News about the ageing population has grabbed headlines for years. Many baby boomers reached retirement age in 2012, joining the ranks of the pensioners across the country. More qualify for pensions every day.
Issues of sustainability are apparent to most analysts. The number of people entering the workforce is not replacing the number leaving it. This is coupled with longer life expectancies amongst the aged population. Cumulatively, this results in a shortfall which may be irrecoverable.
Since baby boomers were not raised with the idea that retirement may be a struggle, many are currently ill prepared for the demands. Some surveys found that outside of a pension, almost two-thirds of baby boomers only had savings in cash. Many were completely unaware of how to choose investments to generate income.
Some have not even begun to plan for retirement, even with knowing the state pension system will be insufficient. Some estimate that roughly 2 million baby boomers have no private pension wealth. Others describe their savings as highly inadequate based on their project needs. This lack of savings has even been cited as a primary financial regret by many within the generation.

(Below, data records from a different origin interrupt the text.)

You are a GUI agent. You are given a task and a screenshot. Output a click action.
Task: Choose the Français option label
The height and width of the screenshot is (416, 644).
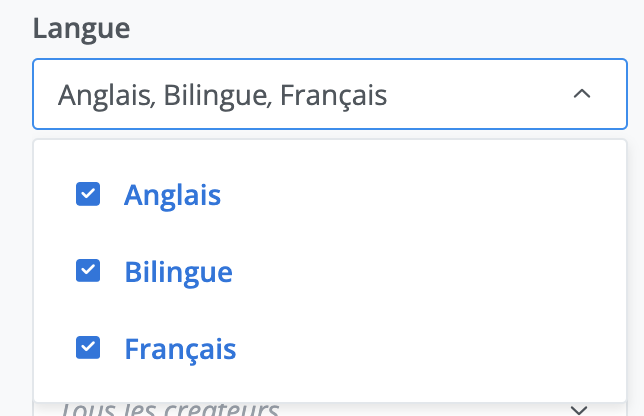(180, 349)
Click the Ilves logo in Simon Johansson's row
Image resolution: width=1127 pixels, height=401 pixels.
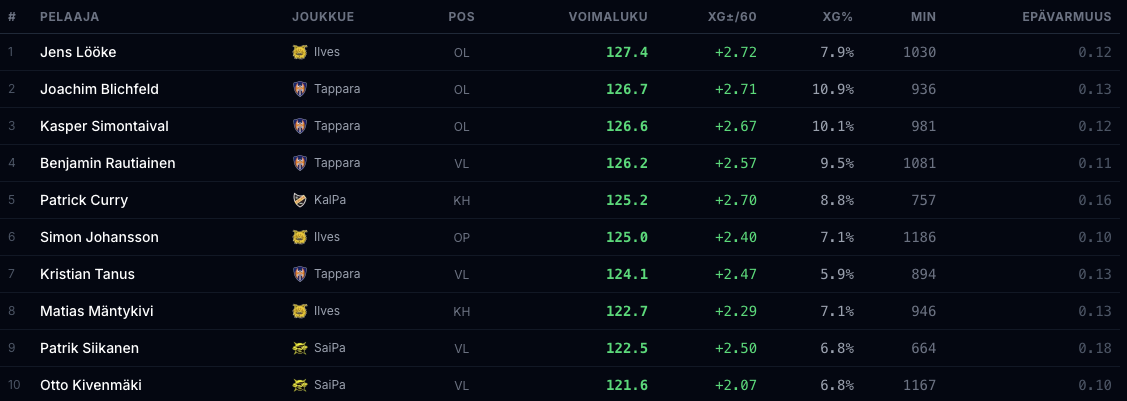coord(299,237)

With life expectancies increasing, it may be time to rethink the retirement paradigm. Instead of exiting the workforce at 65, and possibly be retired for another 20 years or more, should baby boomers continue to work? For many, this may be necessity.
By remaining in the workforce, many can avoid joining the ranks of the impoverished. It also provides more time for private investment to create a more secure retirement in the future.
But, the benefits aren’t solely financial. Remaining in the workforce can also help pensioners remain physically and mentally healthy. Working provides a built-in social activity, and can help keep people active. Some people find it difficult to imagine a life without working. In which case, remaining in the workforce may simply feel natural.
There is no rule saying that you must continue with the same kind of work as you grow older. If you don’t want to remain with your current employer, explore other options. Maybe working part time would suit your financial and personal needs. You may want to explore a different career field as well.
For those that enjoy their current profession, consider assuming a less strenuous role within the field. Focus on the aspect that you truly enjoy, and look for positions based on those activities.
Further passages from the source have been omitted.